I genuinely can't tell whether this is someone's mate doing it on the cheap, or whether it's an overthought attempt to appear un-slick -- unslickness being a quality the public seems to perceive and value in Key himself:
Labour followed National's fake discussion show with a fake documentary -- and it was actually pretty good. There is no prospectof Phil Goff being competitive with Key in a presidential-style campaign, so Labour had to emphasise its team, its core values and its history. It's not surprising that the party wants to feature telegenic MPs like Grant Robertson and Jacinda Ardern, but Damien O'Connor's heartland pitch is actually convincing too. Things still flag every time Goff is on screen.
The obvious criticism is that Labour is wallowing in the past, rather than pointing the way to a brighter future, but I can see the thinking in this. National has literally claimed the "brighter future" slogan -- and perhaps there are quite a few voters thinking more about the hole they're in than the mountain they're supposed to climb. Also: we've just spent two months valuing heritage and authenticity in the form of the All Blacks.
The Greens' opening broadcast was nowhere near as risky as Labour's, but seemed to serve their strategy well. This isn't the red Greens; the language is Obama-esuqe ("Fair irrgation charges" lead to "green jobs") and the bad guys go unnamed. It feels a little awkward that they hang so much on the "For a richer New Zealand" campaign slogan -- perhaps because that slogan doesn't yet have cut-through. My guess is that they genuinely wanted the "richer" theme to be more controversial -- they wanted it to be the spark for a conversation that hasn't quite happened yet.
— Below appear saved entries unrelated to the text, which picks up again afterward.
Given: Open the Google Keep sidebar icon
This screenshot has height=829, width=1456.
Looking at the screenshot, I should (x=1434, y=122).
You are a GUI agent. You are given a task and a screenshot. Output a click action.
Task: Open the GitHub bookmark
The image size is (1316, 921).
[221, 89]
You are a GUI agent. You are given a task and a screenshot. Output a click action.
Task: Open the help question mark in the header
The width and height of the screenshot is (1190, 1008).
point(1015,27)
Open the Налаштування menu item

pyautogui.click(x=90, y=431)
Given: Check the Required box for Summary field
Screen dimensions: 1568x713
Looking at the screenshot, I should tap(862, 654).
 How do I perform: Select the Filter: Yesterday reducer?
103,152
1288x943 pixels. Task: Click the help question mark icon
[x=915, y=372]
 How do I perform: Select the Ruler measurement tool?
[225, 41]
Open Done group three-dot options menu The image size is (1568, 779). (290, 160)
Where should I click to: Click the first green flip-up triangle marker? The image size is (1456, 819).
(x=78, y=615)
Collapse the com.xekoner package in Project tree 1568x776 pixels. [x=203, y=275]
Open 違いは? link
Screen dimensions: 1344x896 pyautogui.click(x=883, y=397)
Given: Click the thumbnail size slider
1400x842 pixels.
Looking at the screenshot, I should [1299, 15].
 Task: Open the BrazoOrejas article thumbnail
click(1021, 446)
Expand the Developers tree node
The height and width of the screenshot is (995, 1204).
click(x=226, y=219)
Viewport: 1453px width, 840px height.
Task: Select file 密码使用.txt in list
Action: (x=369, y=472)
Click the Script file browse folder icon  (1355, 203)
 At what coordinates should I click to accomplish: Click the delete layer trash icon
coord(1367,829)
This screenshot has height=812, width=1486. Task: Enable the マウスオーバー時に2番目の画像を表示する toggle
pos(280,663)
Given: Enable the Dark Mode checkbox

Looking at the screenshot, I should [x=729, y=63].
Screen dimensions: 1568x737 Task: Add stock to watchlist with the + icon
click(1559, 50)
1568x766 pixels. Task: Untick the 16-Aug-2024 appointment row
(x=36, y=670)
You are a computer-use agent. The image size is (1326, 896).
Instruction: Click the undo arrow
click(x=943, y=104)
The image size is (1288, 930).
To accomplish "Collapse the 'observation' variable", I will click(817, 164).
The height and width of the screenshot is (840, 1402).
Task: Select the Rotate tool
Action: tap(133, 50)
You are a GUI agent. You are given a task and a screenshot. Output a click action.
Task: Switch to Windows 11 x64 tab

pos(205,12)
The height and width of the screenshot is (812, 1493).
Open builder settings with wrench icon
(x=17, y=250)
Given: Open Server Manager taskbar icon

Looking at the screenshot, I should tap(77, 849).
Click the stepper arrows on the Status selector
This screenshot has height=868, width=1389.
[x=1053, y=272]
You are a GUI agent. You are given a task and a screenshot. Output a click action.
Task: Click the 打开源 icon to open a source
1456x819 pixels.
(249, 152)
So: a weird and defective effort from National, focused entirely on Key, which makes you wonder quite how much weight his personal popularity can really sustain.
A surprising, risky but quite successful presentation from Labour, one they wouldn't have attempted if they had more to lose.
And a fairly safe but admirably on-message broadcast from the Greens.
If nothing else, these broadcasts, like the respective party hoardings, suggest that Labour's campaign creative is a cut above its rivals'. That is not the same thing as actually winning hearts and minds -- let alone elections -- but after three years featuring a lot of strategic bumbling, it's something. As someone put it on Twitter last night: Labour won the haka.
I confess, now, I can't wait to see how crazy Act's campaign address is. I shall be rather put out if it isn't.